Begin DATA TO USE

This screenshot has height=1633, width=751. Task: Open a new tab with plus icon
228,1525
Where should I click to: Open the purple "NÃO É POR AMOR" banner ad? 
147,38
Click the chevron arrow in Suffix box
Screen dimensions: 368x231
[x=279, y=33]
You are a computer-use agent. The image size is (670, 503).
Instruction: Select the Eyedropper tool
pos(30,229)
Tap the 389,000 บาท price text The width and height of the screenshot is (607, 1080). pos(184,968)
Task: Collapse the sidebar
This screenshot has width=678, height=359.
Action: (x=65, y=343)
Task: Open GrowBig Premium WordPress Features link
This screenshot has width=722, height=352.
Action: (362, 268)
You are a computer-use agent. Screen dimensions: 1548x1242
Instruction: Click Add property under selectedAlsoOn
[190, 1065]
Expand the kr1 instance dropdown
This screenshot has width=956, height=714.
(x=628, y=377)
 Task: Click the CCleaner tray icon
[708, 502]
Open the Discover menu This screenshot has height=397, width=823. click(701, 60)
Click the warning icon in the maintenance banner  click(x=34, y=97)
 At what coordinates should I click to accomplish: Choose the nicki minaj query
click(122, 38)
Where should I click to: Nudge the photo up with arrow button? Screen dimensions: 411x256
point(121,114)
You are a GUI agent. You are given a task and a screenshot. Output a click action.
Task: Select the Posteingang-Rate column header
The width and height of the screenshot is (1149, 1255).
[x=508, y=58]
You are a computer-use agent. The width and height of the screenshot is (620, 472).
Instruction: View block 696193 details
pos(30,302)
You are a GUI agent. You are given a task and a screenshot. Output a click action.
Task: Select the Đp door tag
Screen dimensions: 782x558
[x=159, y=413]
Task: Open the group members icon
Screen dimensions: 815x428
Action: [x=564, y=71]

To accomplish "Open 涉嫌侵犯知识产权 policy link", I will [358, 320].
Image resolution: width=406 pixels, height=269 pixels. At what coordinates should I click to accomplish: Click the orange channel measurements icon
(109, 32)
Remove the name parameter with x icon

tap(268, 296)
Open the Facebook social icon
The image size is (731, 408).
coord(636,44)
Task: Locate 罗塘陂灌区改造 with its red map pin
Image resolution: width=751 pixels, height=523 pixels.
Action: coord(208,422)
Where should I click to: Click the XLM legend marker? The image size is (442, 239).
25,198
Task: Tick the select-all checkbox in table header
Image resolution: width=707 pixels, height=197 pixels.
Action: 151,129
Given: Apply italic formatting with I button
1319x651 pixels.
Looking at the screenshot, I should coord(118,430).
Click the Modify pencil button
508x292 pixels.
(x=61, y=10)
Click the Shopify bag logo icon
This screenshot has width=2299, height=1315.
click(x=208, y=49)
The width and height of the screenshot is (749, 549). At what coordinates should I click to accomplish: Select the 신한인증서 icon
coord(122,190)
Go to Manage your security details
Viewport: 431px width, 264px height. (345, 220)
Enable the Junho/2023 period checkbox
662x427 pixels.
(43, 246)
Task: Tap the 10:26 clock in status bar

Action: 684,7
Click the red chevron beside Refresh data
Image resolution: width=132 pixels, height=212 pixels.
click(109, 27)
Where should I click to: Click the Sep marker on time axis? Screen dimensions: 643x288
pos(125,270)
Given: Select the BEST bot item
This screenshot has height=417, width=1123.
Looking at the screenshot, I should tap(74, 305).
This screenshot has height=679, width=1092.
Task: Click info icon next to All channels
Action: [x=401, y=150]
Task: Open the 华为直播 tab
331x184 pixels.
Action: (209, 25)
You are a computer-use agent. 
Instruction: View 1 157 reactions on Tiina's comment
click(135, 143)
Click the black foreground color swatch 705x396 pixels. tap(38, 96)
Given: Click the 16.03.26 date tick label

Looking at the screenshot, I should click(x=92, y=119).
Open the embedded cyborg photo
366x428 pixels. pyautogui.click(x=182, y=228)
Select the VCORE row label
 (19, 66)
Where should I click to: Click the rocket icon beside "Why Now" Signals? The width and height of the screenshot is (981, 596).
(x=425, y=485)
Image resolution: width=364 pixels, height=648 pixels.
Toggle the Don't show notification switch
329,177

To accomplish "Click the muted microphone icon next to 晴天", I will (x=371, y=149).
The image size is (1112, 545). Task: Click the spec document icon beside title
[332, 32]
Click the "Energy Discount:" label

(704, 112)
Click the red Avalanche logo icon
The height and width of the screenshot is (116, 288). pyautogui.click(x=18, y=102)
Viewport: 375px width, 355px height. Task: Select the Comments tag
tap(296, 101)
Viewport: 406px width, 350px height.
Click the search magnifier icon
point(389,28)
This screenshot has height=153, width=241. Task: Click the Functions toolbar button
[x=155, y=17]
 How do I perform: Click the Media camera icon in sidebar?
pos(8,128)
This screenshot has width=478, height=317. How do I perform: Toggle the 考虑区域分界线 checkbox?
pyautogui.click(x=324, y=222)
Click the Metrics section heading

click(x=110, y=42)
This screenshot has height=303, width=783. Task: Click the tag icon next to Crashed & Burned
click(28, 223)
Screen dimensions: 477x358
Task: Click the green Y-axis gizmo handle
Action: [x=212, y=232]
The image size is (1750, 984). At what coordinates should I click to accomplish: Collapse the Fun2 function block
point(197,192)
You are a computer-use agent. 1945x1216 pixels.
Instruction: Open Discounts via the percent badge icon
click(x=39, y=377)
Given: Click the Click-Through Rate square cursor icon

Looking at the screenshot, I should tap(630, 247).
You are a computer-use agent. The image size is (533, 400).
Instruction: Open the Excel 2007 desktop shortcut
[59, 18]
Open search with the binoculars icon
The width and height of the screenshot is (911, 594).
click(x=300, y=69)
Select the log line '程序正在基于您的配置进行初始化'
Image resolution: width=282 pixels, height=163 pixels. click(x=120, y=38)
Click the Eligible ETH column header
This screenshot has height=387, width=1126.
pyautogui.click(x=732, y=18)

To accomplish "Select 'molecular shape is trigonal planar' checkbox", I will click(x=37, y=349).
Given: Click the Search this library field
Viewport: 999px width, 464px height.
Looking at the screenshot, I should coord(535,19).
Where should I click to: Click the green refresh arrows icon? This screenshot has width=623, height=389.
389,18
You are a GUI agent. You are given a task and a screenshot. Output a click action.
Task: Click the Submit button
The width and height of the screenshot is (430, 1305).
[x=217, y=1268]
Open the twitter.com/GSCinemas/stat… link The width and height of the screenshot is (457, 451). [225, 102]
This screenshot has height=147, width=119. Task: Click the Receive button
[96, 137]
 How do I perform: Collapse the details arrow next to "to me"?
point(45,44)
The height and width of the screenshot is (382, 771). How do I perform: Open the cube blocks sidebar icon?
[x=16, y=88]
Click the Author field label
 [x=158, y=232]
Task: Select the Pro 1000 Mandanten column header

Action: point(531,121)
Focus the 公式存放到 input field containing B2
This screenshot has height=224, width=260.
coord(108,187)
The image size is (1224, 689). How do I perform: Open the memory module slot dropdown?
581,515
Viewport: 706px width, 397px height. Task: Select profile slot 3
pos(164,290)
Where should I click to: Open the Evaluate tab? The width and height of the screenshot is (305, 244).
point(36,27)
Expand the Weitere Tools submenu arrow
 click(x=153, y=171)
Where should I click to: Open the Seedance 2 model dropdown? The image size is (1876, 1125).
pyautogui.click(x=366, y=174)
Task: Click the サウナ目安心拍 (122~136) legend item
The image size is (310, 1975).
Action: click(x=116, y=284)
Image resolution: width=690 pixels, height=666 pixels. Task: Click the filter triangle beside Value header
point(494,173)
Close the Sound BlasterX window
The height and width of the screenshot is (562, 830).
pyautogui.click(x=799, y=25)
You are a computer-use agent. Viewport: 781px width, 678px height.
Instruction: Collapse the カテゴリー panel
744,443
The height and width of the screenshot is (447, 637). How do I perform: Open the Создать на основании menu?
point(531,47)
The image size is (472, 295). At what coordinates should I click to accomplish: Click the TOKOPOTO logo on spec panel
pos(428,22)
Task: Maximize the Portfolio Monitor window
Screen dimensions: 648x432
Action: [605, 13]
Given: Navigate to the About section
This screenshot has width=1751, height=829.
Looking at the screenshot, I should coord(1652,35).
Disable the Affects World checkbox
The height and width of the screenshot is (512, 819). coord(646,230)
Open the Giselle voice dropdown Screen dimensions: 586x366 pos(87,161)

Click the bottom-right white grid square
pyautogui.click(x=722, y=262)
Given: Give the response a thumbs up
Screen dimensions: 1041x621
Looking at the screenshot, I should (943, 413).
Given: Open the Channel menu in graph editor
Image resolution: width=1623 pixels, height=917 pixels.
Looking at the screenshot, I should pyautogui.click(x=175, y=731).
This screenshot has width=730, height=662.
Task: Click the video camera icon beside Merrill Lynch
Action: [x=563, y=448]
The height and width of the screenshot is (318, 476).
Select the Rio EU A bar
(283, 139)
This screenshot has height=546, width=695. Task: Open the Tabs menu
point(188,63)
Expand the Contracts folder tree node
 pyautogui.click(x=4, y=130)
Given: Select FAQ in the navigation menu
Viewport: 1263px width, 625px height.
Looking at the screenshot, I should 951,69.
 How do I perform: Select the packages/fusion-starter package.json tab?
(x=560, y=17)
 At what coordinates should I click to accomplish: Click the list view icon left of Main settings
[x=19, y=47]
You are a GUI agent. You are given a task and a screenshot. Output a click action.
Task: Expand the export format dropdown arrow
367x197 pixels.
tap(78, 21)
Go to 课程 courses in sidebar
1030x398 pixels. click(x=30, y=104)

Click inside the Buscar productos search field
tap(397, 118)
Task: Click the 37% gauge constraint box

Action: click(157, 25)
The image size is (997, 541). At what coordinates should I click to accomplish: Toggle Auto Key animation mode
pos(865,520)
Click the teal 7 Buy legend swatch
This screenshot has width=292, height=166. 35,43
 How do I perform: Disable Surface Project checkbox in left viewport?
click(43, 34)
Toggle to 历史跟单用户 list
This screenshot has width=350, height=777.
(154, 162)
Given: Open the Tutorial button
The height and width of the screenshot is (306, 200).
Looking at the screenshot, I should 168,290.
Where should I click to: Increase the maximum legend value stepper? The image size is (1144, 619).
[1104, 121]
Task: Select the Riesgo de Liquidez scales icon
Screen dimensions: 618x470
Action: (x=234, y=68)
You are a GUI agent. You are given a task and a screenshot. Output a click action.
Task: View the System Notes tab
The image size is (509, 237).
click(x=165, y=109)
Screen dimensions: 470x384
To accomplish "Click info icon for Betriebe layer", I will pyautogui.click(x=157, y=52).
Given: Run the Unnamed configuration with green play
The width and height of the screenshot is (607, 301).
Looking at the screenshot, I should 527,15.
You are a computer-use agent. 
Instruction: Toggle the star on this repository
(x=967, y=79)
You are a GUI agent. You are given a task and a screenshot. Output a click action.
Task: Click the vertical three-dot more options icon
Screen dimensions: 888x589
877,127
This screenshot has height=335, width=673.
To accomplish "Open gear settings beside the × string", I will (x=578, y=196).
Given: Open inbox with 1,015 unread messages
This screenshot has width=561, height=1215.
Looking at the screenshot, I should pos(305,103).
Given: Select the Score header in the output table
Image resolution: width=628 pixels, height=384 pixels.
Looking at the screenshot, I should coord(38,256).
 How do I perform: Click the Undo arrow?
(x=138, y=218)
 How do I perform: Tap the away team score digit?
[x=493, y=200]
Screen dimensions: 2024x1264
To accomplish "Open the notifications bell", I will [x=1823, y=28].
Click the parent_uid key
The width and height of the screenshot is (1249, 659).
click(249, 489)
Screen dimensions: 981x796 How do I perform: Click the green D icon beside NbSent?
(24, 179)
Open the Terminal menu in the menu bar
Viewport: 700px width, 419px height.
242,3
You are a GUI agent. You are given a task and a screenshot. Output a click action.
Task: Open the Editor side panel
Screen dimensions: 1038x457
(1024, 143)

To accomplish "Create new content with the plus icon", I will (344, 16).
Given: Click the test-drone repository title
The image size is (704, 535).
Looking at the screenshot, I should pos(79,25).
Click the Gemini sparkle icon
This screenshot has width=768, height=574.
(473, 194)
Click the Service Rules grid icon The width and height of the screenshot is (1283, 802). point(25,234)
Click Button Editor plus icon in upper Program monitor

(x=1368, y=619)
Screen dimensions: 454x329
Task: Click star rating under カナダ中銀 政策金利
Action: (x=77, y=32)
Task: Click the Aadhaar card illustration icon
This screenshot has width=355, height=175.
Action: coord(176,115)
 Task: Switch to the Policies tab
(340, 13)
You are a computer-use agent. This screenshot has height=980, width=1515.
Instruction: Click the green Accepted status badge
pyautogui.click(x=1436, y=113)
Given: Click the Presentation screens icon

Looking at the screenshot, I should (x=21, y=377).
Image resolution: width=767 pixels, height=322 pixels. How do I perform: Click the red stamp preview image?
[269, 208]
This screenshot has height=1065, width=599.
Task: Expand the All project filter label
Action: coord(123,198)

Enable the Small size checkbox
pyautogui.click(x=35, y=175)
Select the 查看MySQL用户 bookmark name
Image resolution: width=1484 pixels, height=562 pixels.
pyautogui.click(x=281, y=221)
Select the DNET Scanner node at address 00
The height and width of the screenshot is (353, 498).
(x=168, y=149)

End DATA TO USE

■ STATED PROBLEM
Return every line of the records that contains the word "info".

■ THE ANSWER
Task: Click info icon next to All channels
To accomplish "Click info icon for Betriebe layer", I will pyautogui.click(x=157, y=52).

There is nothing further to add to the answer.